-- Goal of the exercise --
Copy out every one of the rows below word for word, leaving out the picture.
— START —
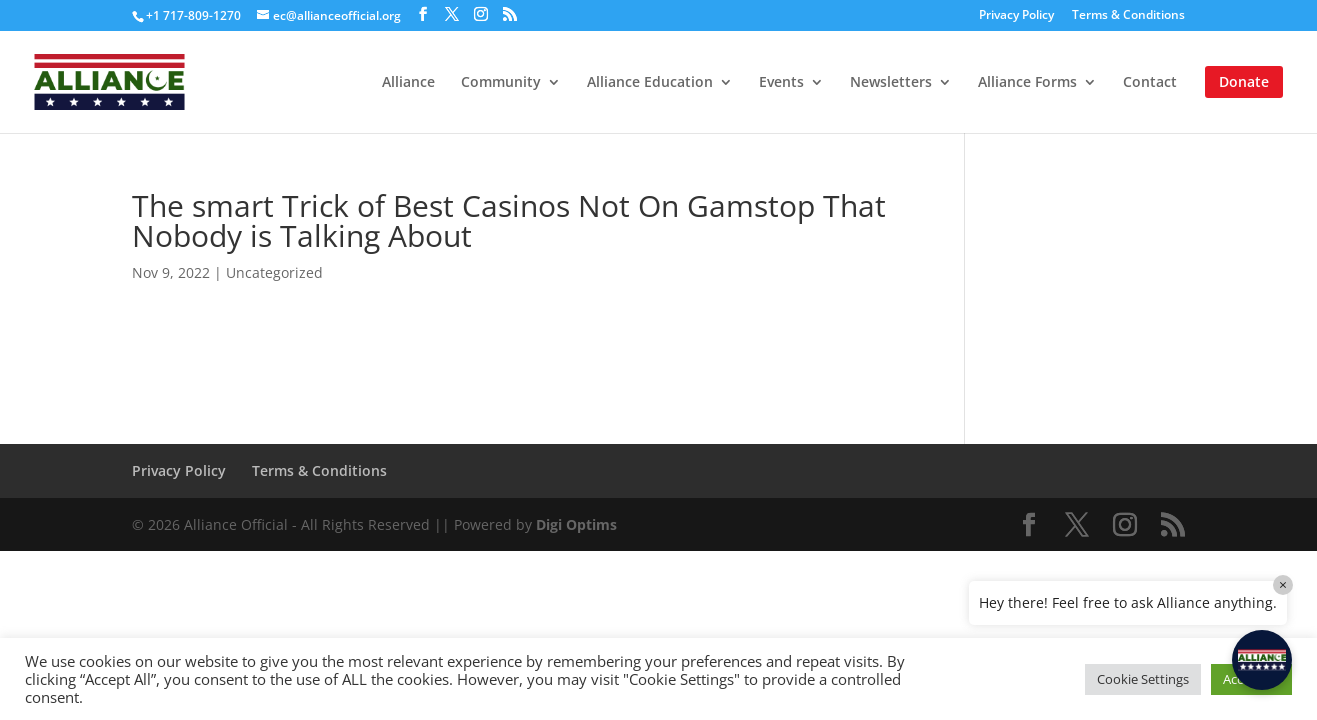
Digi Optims (576, 524)
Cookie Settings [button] (1143, 679)
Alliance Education (650, 83)
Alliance (408, 83)
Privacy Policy (1016, 16)
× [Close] (1283, 584)
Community (501, 83)
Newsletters (891, 83)
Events (781, 83)
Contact (1150, 83)
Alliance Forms (1027, 83)
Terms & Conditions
— END —
-- The result --
Digi Optims (576, 524)
Cookie Settings [button] (1143, 679)
Alliance Education (650, 83)
Alliance (408, 83)
Privacy Policy (1016, 16)
× [Close] (1283, 584)
Community (501, 83)
Newsletters (891, 83)
Events (781, 83)
Contact (1150, 83)
Alliance Forms (1027, 83)
Terms & Conditions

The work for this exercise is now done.